Follow-up to the SyncInbound bulk rewrite, fixing the remaining O(M*N)
and O(M)-round-trip behaviour in the add/delete and bulk paths that made
them time out on large inbounds (worst case minutes), especially on
PostgreSQL.
- compactOrphans: chunk the "email IN (...)" lookup (400/batch) instead
of binding every email at once. A single huge IN exceeded PostgreSQL's
65535-parameter limit (and SQLite's) and made the planner pathological,
so add/delete failed outright past ~100k clients.
- emailsUsedByOtherInbounds: new batched form used by delInboundClients
(BulkDetach) and bulkDelInboundClients (BulkDelete), replacing a
per-email global JSON scan (O(M*N)) with one scan, and skipped entirely
when keepTraffic is set.
- BulkCreate: rewritten to validate/dedup in one pass, then group clients
by inbound and add them in a single addInboundClient call per inbound
(one getAllEmailSubIDs, one settings rewrite, one SyncInbound) instead
of running the full single-create pipeline per client.

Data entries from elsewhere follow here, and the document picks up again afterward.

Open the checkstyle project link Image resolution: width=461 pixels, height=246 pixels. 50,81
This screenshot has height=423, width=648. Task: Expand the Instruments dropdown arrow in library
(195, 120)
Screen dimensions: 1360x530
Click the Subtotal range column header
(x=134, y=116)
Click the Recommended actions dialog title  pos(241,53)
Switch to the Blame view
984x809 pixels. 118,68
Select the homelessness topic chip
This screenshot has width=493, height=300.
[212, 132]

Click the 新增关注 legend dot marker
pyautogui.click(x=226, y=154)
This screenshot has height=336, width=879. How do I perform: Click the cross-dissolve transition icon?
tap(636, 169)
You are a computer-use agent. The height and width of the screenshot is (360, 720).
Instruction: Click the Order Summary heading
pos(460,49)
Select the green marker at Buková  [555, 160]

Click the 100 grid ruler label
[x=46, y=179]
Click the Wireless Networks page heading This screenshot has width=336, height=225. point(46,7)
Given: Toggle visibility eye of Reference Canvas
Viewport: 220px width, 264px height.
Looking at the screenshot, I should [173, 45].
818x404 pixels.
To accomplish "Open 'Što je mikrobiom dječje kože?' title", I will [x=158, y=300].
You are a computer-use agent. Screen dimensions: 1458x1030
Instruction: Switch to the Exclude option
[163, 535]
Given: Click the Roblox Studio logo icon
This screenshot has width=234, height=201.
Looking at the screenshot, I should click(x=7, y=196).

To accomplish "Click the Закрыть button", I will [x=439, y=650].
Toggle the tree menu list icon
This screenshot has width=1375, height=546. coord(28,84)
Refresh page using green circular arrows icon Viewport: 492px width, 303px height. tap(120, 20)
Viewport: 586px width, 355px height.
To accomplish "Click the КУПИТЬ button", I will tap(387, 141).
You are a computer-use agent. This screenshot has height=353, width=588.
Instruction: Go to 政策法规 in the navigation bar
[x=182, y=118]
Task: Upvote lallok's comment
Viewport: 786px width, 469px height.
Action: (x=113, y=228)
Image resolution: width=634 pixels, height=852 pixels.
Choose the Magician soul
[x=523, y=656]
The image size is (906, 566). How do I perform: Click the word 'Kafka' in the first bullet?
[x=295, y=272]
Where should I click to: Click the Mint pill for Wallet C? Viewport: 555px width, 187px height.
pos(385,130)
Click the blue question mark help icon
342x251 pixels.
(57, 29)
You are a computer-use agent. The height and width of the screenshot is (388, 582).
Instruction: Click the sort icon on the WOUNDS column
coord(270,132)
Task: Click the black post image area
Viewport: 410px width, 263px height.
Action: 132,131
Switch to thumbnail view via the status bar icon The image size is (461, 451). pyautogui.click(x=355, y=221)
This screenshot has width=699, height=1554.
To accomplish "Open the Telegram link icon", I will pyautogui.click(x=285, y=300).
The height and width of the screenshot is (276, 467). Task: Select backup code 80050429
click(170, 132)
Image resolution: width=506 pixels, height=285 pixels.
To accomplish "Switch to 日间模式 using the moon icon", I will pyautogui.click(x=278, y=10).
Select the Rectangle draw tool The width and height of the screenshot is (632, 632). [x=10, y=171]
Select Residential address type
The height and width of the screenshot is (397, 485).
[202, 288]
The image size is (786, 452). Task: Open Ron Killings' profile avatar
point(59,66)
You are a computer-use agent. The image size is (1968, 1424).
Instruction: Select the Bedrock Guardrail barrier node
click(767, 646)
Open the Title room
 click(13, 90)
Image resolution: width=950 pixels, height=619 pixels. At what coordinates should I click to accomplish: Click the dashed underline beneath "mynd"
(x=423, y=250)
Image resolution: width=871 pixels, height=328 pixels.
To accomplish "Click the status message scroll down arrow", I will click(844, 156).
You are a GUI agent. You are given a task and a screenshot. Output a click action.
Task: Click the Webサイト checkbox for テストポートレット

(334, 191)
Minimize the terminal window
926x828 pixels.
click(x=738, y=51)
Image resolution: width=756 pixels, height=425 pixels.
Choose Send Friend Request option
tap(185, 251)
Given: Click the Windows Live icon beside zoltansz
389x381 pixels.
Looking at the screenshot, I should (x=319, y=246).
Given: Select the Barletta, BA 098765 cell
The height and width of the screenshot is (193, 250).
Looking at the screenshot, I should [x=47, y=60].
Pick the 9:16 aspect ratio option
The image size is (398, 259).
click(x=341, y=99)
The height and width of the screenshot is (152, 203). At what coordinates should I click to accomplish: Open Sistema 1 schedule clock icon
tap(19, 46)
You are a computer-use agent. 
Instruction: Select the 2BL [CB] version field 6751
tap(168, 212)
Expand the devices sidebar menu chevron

- Bulk delete/adjust: batch DelClientStat/DelClientIPs with IN deletes
and wrap the settings Save + SyncInbound in one transaction, so the
per-row writes share a single fsync instead of one per row.
Measured on PostgreSQL 16 (one inbound, M=2000 affected clients):
- create: 8m35s (M=500) -> ~1-5s
- detach: 52s -> ~4s (flat in N)
- delete: ~16s -> ~1-4s
- adjust: ~20s -> ~7-10s
add/delete of a single client on a 200k-client inbound stays in seconds.
sync_scale_postgres_test.go adds skip-gated benchmarks (XUI_DB_TYPE=
postgres) for the single add/delete and the five bulk operations.
Every client mutation funnels through SyncInbound, which ran O(n) DB
round-trips per call: one SELECT per client, a Save+UpdateColumn per
client, and a per-row junction INSERT. Toggling a single client on a
large inbound issued thousands of queries and timed out, badly so on
PostgreSQL where each round-trip pays TCP latency.
SyncInbound now:
- loads existing records with a single chunked SELECT ... email IN (...)
instead of one query per client
- writes only the records that actually changed (skips no-op Saves), so
toggling/editing one client writes one row, not all of them
- batch-creates new records and batch-inserts the junction rows
Merge and sticky-field semantics are unchanged. Measured on PostgreSQL
16: a single-client toggle on a 50k-client inbound drops from ~8m54s to
~0.9s, and seeding 50k clients from ~2m48s to ~1.6s; 200k clients sync
in seconds.
A skip-gated benchmark (web/service/sync_scale_postgres_test.go, run
with XUI_DB_TYPE=postgres) reproduces and verifies the scaling.